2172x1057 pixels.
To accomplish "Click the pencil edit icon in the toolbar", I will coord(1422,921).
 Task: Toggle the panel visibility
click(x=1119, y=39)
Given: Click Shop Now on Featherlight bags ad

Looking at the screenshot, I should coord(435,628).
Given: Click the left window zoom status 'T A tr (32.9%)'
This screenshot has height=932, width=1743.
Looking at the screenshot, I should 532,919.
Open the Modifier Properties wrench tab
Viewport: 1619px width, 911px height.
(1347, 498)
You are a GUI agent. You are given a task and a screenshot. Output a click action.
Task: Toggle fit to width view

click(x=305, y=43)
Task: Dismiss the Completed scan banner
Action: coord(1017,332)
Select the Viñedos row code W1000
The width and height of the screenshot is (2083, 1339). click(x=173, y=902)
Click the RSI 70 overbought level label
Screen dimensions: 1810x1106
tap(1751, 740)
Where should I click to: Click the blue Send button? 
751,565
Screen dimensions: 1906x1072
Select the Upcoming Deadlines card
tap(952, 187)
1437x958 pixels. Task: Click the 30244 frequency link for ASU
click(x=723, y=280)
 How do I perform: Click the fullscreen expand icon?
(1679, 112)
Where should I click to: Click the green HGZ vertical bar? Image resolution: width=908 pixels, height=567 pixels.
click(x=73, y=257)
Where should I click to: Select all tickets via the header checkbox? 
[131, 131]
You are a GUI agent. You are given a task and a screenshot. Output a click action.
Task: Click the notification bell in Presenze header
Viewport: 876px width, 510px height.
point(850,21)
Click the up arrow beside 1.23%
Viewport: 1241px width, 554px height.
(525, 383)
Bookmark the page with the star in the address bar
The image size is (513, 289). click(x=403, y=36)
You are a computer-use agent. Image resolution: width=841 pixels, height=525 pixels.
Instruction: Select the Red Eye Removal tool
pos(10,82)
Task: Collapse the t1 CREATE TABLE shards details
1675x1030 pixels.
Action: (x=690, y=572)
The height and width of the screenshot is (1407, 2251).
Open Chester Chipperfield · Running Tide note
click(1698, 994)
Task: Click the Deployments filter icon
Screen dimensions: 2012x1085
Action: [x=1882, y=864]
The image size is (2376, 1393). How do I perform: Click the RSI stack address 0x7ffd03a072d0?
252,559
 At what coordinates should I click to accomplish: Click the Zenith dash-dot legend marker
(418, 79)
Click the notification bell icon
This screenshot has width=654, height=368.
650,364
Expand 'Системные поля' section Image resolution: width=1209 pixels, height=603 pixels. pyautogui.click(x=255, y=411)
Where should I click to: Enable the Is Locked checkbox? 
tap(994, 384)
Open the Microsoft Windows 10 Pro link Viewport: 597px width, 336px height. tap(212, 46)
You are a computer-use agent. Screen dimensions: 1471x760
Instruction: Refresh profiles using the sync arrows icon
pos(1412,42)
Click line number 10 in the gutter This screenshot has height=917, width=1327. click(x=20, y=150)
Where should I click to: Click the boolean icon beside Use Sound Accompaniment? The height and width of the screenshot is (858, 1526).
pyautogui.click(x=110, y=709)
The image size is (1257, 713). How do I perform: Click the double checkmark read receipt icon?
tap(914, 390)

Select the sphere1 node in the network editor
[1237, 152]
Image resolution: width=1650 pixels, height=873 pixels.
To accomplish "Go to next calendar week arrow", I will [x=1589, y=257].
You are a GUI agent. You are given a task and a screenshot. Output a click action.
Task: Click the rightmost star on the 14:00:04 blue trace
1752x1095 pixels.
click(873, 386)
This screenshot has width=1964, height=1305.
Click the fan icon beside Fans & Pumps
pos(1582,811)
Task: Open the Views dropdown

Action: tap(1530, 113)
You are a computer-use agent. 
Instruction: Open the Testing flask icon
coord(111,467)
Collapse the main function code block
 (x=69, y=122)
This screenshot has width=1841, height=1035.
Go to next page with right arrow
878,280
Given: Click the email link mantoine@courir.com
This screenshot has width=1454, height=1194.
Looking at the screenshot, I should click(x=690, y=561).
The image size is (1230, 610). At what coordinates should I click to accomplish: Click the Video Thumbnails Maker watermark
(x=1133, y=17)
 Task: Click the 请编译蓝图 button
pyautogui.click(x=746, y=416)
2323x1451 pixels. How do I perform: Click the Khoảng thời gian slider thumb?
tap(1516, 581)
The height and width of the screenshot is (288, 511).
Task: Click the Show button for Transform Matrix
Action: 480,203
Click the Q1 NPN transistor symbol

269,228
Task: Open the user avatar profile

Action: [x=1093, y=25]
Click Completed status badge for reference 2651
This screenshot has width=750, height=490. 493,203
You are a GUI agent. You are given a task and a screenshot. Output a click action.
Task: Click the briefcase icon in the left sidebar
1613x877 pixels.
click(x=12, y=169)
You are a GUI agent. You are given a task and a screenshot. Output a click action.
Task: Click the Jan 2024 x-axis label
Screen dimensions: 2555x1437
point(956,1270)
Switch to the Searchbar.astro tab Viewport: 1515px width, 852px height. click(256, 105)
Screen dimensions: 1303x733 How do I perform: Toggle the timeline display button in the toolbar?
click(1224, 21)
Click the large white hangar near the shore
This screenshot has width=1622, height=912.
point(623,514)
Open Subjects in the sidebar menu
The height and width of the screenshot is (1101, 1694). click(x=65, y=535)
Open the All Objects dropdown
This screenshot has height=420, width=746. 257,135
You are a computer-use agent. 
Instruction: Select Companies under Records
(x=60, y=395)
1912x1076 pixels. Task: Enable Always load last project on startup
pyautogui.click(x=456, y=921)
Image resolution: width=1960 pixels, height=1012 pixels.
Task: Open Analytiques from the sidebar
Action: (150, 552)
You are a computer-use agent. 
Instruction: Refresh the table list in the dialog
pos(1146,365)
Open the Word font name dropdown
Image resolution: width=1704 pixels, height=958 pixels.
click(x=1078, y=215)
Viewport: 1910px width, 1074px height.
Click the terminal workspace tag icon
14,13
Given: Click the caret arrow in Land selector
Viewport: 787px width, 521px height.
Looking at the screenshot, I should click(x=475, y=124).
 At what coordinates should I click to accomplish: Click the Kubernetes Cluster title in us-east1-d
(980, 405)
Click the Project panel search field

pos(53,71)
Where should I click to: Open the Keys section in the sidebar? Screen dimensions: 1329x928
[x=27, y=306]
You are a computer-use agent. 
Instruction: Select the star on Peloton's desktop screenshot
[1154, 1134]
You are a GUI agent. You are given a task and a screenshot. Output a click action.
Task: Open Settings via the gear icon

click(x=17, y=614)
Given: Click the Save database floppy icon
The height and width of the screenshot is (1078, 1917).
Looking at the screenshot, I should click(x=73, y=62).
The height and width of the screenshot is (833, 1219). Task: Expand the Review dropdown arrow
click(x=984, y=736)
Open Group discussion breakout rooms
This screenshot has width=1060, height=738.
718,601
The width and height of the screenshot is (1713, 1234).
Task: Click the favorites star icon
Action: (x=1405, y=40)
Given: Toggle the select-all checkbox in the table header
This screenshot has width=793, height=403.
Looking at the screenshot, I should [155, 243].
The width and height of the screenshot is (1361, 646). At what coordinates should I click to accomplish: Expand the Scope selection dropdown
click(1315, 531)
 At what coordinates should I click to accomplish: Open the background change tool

◆ Exercise details:
Among the lines of the listing above, which ones hold "will"? Copy them.

◆ Task output:
To accomplish "Click the pencil edit icon in the toolbar", I will coord(1422,921).
To accomplish "Go to next calendar week arrow", I will [x=1589, y=257].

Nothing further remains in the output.